• **DAFTAR TUGAS**:
(1) Jawab pertanyaan berikut berdasarkan kutipan teks tentang budaya keraton.
(a) Dengan nada apa wanita dalam kultur keraton tidak boleh berkata?
(b) Apa yang disebut sebagai satu hal yang tidak dapat dibantah?
(c) Sebagai apa wanita yang melawan dan tidak taat pada suami akan diklaim?
(2) Ulangi tanpa perubahan bagian kutipan teks yang diawali kata-kata "Tradisi kerajaan 'keraton'" dan diakhiri "pembangkang dan amoral.".

• **KUTIPAN TEKS**:
::::

Tradisi kerajaan 'keraton' masih kuat berakar dalam kultur dan adat pergaulan masyarakat. Ketatnya budaya keraton itu dapat dilihat dengan penanaman /cara-cara bergaul dan bertutur sapa antar yang lebih muda kepada yang tua, orang jelata dan orang yang memiliki kedudukan. Seorang wanita dan laki-laki. Dalam kultur keraton seorang wanita terminabobokan oleh tata ke-keraton-an, wanita tidak boleh berkata dengan nada tinggi “keras”. Menjaga penampilan. Hormat dan taat pada suami merupakan satu hal yang tidak dapat dibantah. Apa bila ada wanita yang melawan dan tidak taat pada suami maka ia akan diklaim sebagai perempuan pembangkang dan amoral.

::::

• **DAFTAR BARIS**:
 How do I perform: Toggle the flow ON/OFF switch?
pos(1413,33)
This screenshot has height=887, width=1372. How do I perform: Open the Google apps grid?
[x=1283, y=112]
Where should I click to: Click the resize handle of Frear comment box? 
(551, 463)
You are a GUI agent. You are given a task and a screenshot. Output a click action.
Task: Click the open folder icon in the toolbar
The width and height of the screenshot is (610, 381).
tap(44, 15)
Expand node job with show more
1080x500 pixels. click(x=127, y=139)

::::

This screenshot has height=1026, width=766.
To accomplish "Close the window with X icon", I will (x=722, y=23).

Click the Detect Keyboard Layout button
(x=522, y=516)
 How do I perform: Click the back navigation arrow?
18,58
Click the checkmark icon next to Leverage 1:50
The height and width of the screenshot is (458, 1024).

::::

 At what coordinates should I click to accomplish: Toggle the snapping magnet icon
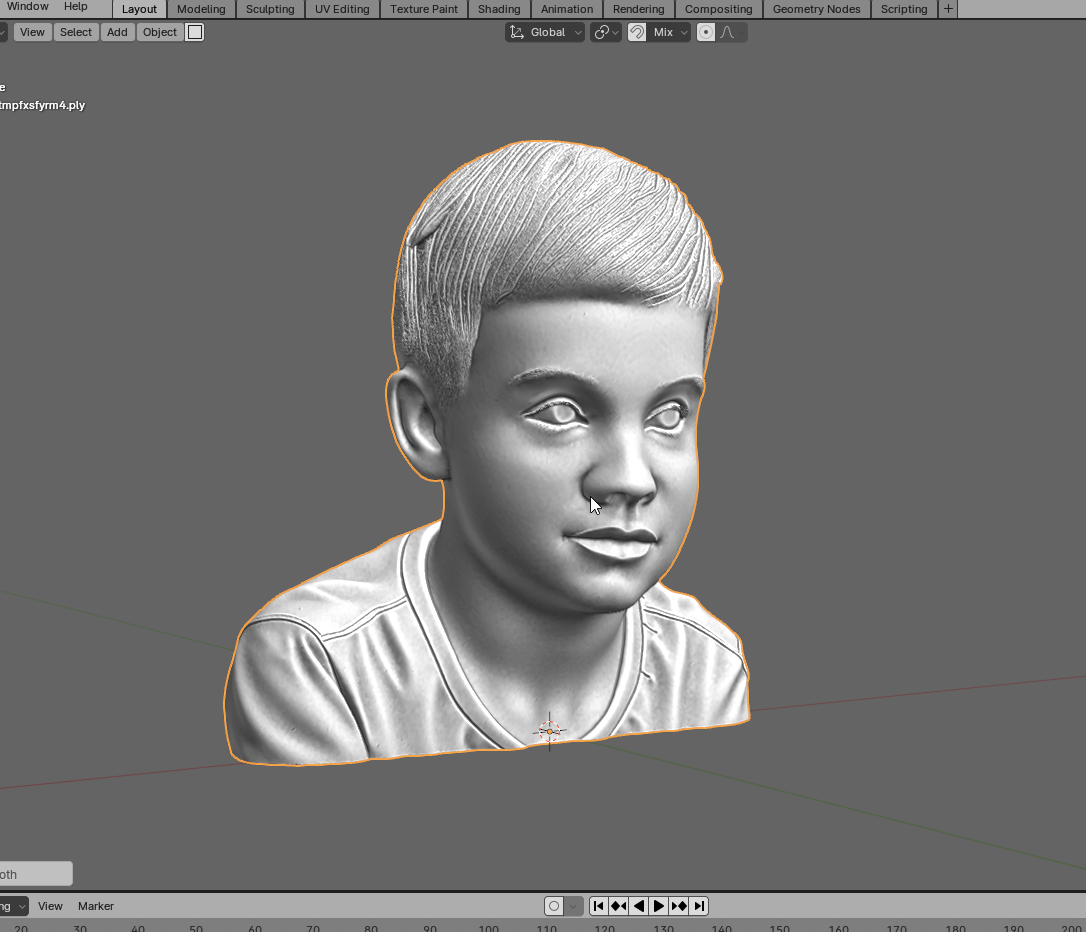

::::

• **JAWABAN**:
(1)
(a) Dengan nada tinggi atau "keras".
(b) Hormat dan taat pada suami.
(c) Sebagai perempuan pembangkang dan amoral.

(2)
Tradisi kerajaan 'keraton' masih kuat berakar dalam kultur dan adat pergaulan masyarakat. Ketatnya budaya keraton itu dapat dilihat dengan penanaman /cara-cara bergaul dan bertutur sapa antar yang lebih muda kepada yang tua, orang jelata dan orang yang memiliki kedudukan. Seorang wanita dan laki-laki. Dalam kultur keraton seorang wanita terminabobokan oleh tata ke-keraton-an, wanita tidak boleh berkata dengan nada tinggi “keras”. Menjaga penampilan. Hormat dan taat pada suami merupakan satu hal yang tidak dapat dibantah. Apa bila ada wanita yang melawan dan tidak taat pada suami maka ia akan diklaim sebagai perempuan pembangkang dan amoral.